[YOUR ASSIGNMENT]
Write out, from the entries below, exactly the lines that run between the lines holding "[Advertisement] (189, 176)" and "Sunday, December 20, 2020 2:39:00", inclusive, and stop there.

##### PROVIDED MATERIAL #####

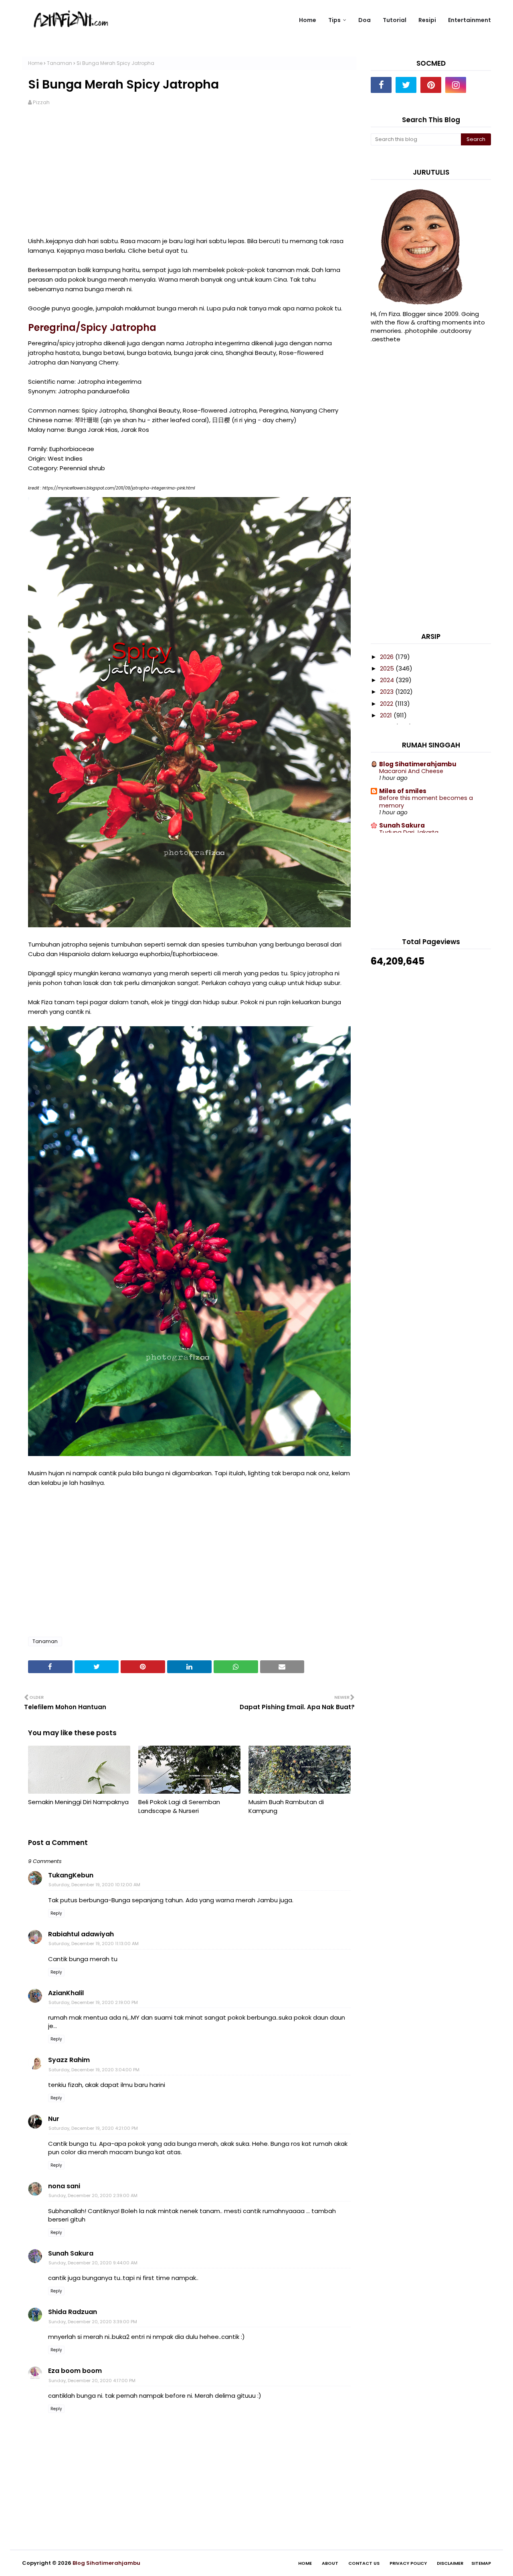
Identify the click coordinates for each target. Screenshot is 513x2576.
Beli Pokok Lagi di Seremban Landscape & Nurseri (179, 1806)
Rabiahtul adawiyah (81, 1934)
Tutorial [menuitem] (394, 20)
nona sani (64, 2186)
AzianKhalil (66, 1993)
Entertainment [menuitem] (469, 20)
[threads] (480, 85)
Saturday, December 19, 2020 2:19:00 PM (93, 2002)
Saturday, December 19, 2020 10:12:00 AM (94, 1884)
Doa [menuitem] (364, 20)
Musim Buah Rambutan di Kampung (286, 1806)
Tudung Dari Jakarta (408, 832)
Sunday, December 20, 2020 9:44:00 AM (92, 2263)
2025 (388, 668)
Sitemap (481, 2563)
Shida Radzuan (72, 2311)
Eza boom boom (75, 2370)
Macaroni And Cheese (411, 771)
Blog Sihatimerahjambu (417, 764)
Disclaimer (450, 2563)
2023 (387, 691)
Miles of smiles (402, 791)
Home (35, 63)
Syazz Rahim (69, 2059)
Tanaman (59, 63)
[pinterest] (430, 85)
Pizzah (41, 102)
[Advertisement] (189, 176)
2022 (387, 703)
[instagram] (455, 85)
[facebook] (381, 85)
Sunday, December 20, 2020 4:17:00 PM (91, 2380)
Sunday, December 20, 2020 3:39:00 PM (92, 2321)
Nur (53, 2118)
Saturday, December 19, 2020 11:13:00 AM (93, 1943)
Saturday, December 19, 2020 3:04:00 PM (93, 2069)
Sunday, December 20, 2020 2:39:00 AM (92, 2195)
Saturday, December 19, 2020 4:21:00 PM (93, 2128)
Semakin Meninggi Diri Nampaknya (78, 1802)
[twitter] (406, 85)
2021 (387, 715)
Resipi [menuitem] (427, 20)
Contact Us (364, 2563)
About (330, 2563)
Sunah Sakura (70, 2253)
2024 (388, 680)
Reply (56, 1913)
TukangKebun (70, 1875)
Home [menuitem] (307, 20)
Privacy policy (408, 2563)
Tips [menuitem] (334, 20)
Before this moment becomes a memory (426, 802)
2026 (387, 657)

#####
##### PROVIDED MATERIAL #####

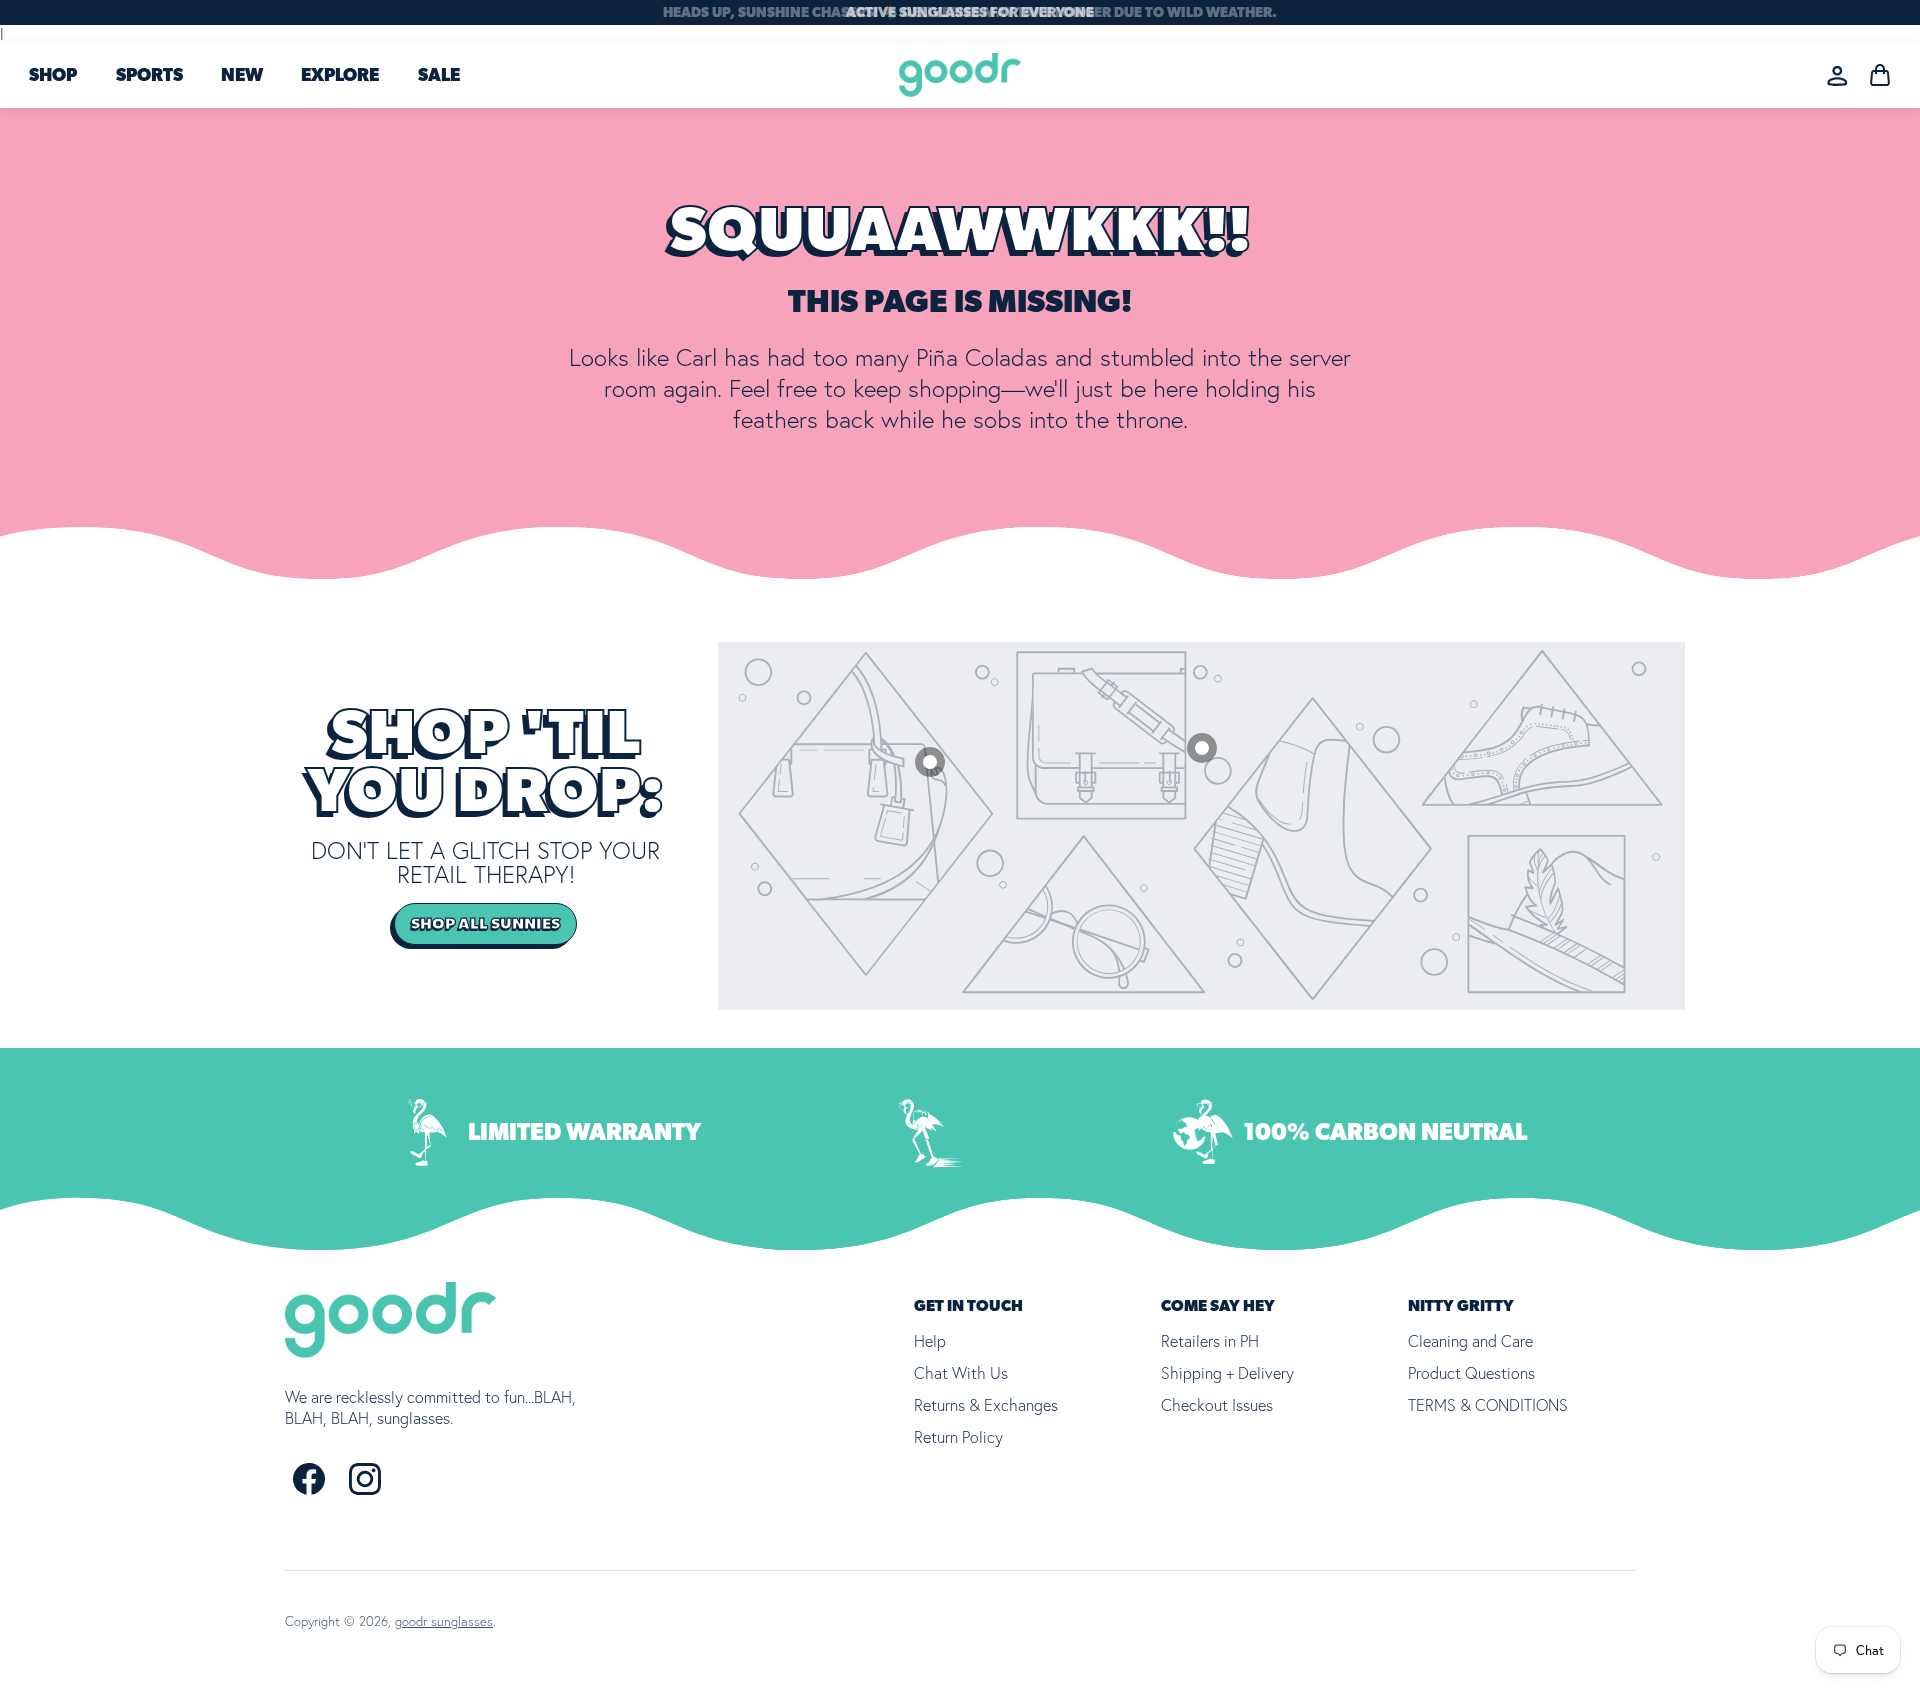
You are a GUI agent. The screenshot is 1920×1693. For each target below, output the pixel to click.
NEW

#####

[ANSWER BOX]
[Advertisement] (189, 176)
2022 (387, 703)
[instagram] (455, 85)
[facebook] (381, 85)
Sunday, December 20, 2020 4:17:00 PM (91, 2380)
Sunday, December 20, 2020 3:39:00 PM (92, 2321)
Nur (53, 2118)
Saturday, December 19, 2020 11:13:00 AM (93, 1943)
Saturday, December 19, 2020 3:04:00 PM (93, 2069)
Sunday, December 20, 2020 2:39:00 AM (92, 2195)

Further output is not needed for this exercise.